LISTED RECORDS:
<<<<

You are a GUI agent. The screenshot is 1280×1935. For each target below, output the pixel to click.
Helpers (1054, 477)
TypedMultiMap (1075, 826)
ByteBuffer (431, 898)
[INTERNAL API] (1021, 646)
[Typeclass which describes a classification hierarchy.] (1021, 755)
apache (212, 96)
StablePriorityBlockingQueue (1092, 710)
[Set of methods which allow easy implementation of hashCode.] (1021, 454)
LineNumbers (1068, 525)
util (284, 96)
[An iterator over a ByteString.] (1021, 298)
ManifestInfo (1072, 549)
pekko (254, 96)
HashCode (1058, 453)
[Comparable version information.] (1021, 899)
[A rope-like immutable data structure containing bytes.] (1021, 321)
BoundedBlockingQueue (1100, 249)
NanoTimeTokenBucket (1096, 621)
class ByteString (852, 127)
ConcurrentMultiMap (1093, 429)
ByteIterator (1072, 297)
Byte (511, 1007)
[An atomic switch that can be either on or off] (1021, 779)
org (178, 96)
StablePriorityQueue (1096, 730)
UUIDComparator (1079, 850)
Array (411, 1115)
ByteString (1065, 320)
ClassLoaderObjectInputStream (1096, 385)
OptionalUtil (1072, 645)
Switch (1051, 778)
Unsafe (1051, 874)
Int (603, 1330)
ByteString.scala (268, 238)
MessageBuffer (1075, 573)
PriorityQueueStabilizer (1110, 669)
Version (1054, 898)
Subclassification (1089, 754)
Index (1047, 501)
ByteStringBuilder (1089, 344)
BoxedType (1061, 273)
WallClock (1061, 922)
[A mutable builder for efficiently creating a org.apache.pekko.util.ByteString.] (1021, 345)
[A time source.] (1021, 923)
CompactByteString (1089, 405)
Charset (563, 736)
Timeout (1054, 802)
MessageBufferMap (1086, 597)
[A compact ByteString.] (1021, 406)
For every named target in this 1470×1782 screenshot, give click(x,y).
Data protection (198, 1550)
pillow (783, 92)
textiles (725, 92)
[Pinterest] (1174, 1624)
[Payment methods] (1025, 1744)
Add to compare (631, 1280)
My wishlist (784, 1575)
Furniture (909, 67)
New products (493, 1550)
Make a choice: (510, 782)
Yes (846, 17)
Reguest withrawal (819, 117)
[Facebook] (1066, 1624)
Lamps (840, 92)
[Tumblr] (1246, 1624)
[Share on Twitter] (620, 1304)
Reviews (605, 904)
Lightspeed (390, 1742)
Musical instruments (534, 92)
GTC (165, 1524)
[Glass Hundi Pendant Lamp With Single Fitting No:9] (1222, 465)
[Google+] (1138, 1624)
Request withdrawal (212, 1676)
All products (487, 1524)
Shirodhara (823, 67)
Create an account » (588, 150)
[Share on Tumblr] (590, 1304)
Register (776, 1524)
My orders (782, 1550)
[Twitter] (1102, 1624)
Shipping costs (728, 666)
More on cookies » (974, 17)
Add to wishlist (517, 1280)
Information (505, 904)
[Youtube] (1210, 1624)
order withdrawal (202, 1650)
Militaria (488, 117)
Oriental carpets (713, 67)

>>>>

EXERCISE GOAL: The range runs from the line above containing "Int (603, 1330)" to the line containing "pillow (783, 92)", inclusive. Restate those lines word for word and no others.

RESPONSE TO THE EXERCISE:
Int (603, 1330)
ByteString.scala (268, 238)
MessageBuffer (1075, 573)
PriorityQueueStabilizer (1110, 669)
Version (1054, 898)
Subclassification (1089, 754)
Index (1047, 501)
ByteStringBuilder (1089, 344)
BoxedType (1061, 273)
WallClock (1061, 922)
[A mutable builder for efficiently creating a org.apache.pekko.util.ByteString.] (1021, 345)
[A time source.] (1021, 923)
CompactByteString (1089, 405)
Charset (563, 736)
Timeout (1054, 802)
MessageBufferMap (1086, 597)
[A compact ByteString.] (1021, 406)
For every named target in this 1470×1782 screenshot, give click(x,y).
Data protection (198, 1550)
pillow (783, 92)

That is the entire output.